My dissertation examines the idea of conscience in the writings of Jean-Jacques Rousseau and in two English romantic poets, William Wordsworth and Percy Shelley, whose thinking about conscience grows out of a dialogue with Rousseau. I concentrate primarily on shame and guilt and other emotions associated with conscience, following Rousseau's definition of conscience as a moral sentiment, although not to the exclusion of other aspects such as self-reflection. Throughout, I address three broad issues: I demonstrate the influence of Rousseau's thinking about conscience on Wordsworth and Shelley; I elaborate these three formulations of conscience and their relation to Enlightenment and psychoanalytic concepts of the mind; and I examine the role of these formulations in each author's reflections on writing and the modes of self-representation and self-reformation that writing entails.
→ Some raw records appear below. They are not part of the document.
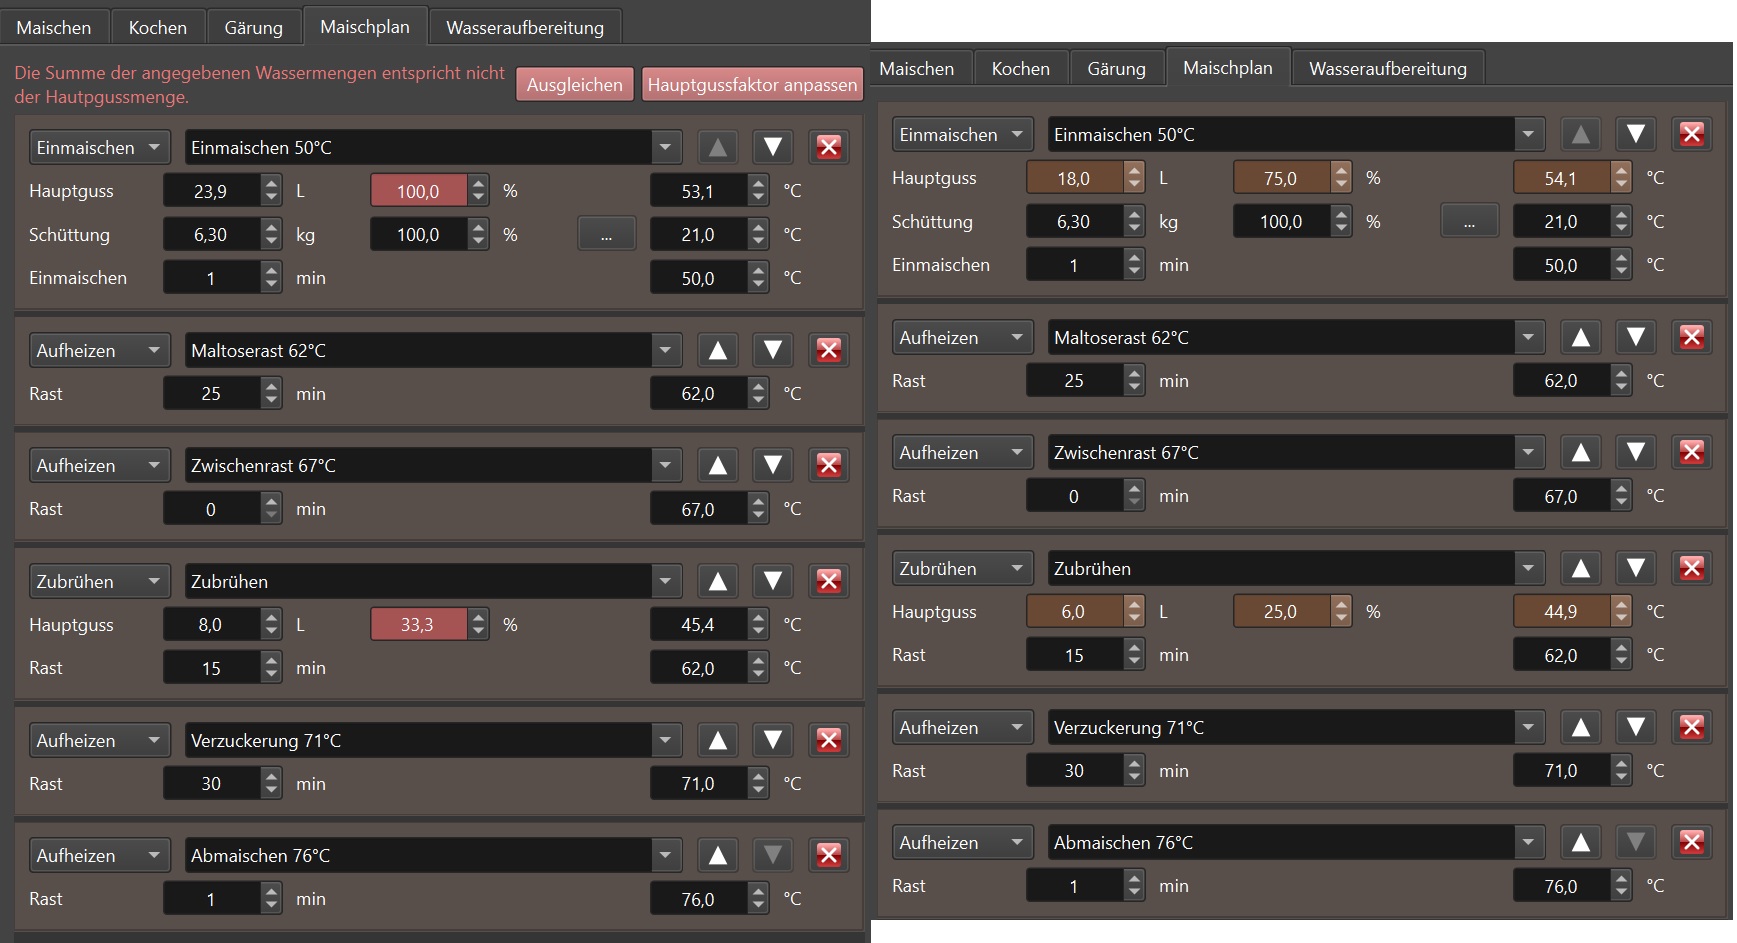Click the ellipsis button beside Schüttung in right panel
Screen dimensions: 1737x943
coord(1468,222)
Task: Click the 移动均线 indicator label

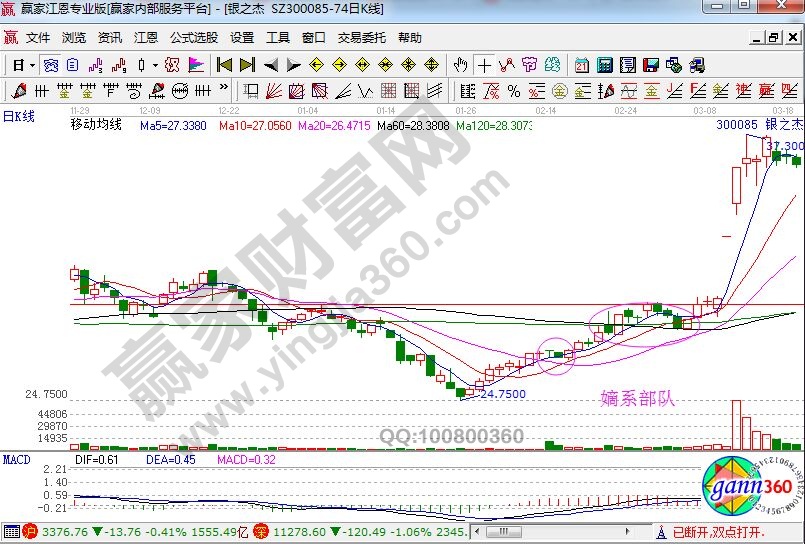Action: point(96,125)
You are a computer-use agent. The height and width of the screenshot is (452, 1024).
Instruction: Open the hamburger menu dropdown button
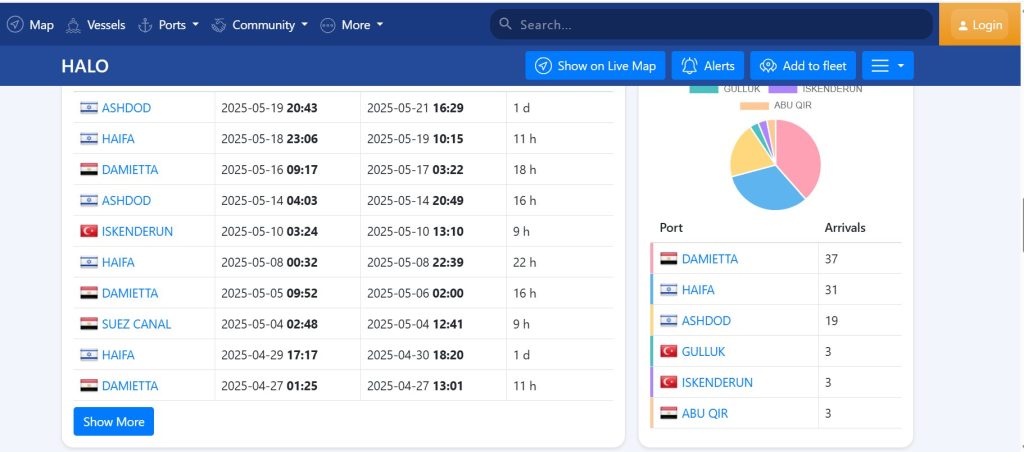point(887,66)

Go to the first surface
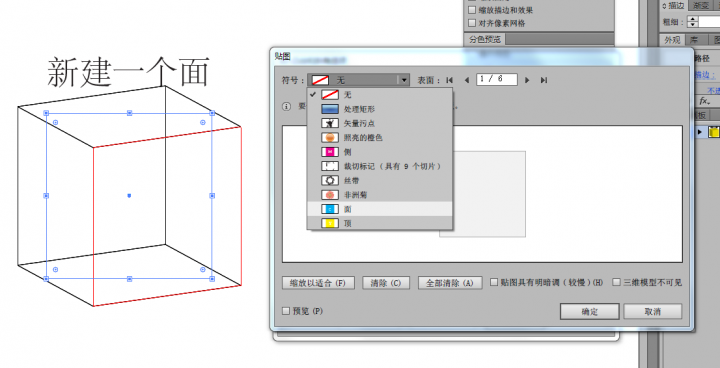click(x=450, y=80)
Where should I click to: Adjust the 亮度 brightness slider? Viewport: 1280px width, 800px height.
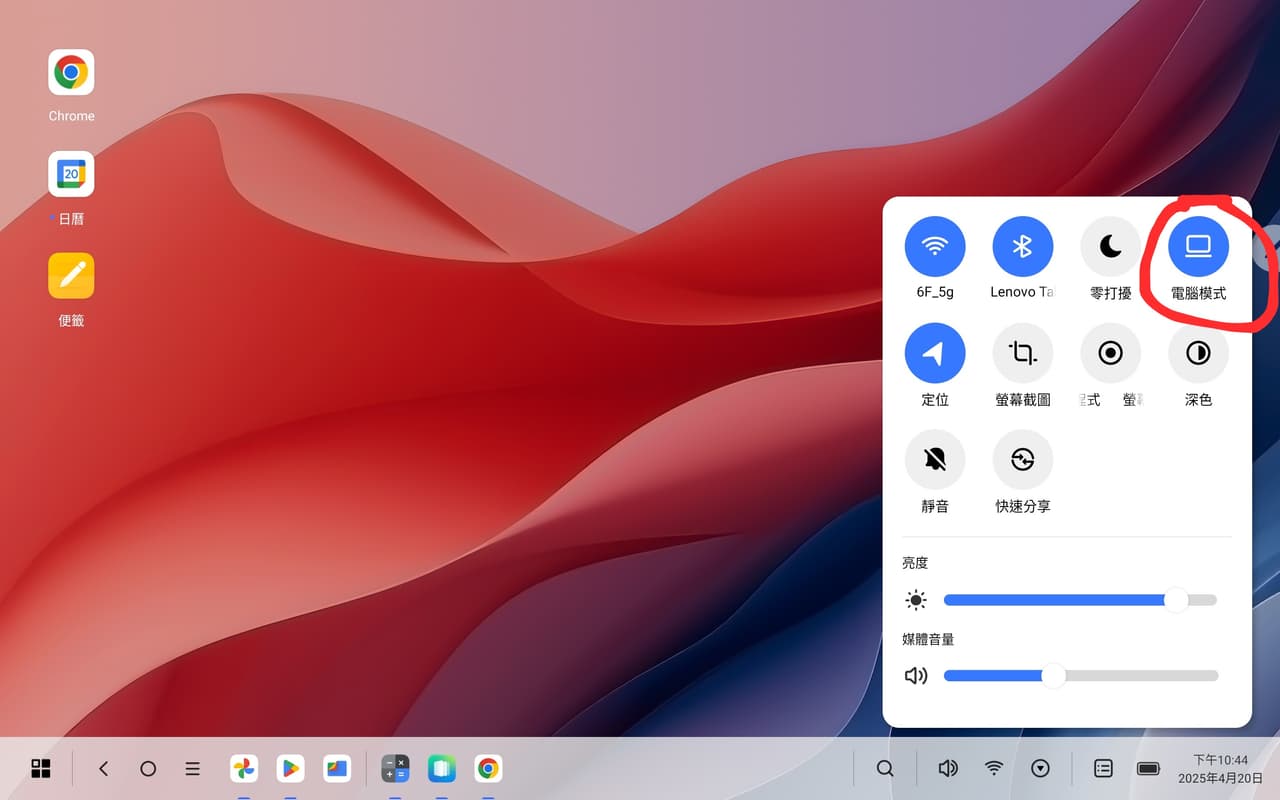click(x=1080, y=600)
I argue that the double or split consciousness commonly ascribed to the narrators of Rousseau's Confessions, Wordsworth's Prelude, and Shelley's Alastor bears a particular relation to the notions of conscience that emerge in these texts as they revise traditional concepts of guilt and authority. In fact, a major claim of this dissertation is that Rousseau's cultivation of internal divisions within the psyche—in particular of a consciousness of such divisions—is one of his major legacies to the thought of English romanticism. On a deeper level, I also suggest that the self-division by which the writer judges, and thus gains distance on, his own or his society's guilt is one of the devices that allows him to re-access affects that are the means of liberation or change. By this I mean not only the recentering of conscience on shame, rather than guilt, which follows from the general diffusion of agency that characterizes notions of selfhood in Rousseau and Shelley, if not Wordsworth. I also mean that each writer desires to reconnect with affects that speak to, because they emerge from, something analogous to Rousseau's l'homme de la nature or natural man. Their project of recreating conscience includes an attempt to root conscience more securely in the emotions, such as compassion, that Rousseau associates with l'homme de la nature. It thus radically reconfigures shame and guilt and the other social emotions, so that they are guided by this reformatory affect and by an aversion to harming the other, rather than by a more superficial concern for one's image in the eyes of the other, such as typically motivates envy and the desire for revenge.
The narratives about conscience formation that I discuss typically comprise a two-part process, in which a moment of rebellion is followed by a hesitation or reassessment. After checking his rebellion, each writer articulates a new form of authority or a new constitution of the social. My project revises the dominant treatment of the second part of this process, which associates it primarily with political reaction or retreat, especially in the case of Wordsworth, and a return to convention. The moment of reengagement with the social, I argue, is an attempt to recreate conscience so that less punitive and more vital and compassionate than censorious or sin-based models. The trajectory of my project also describes a gradual enlarging of the scope of possible models for conscience, from family and small communities in Rousseau to nation in Wordsworth to Shelley's international community of poets--a community of poets, in the largest sense, of whom Shelley would come to consider Rousseau the paradigmatic model.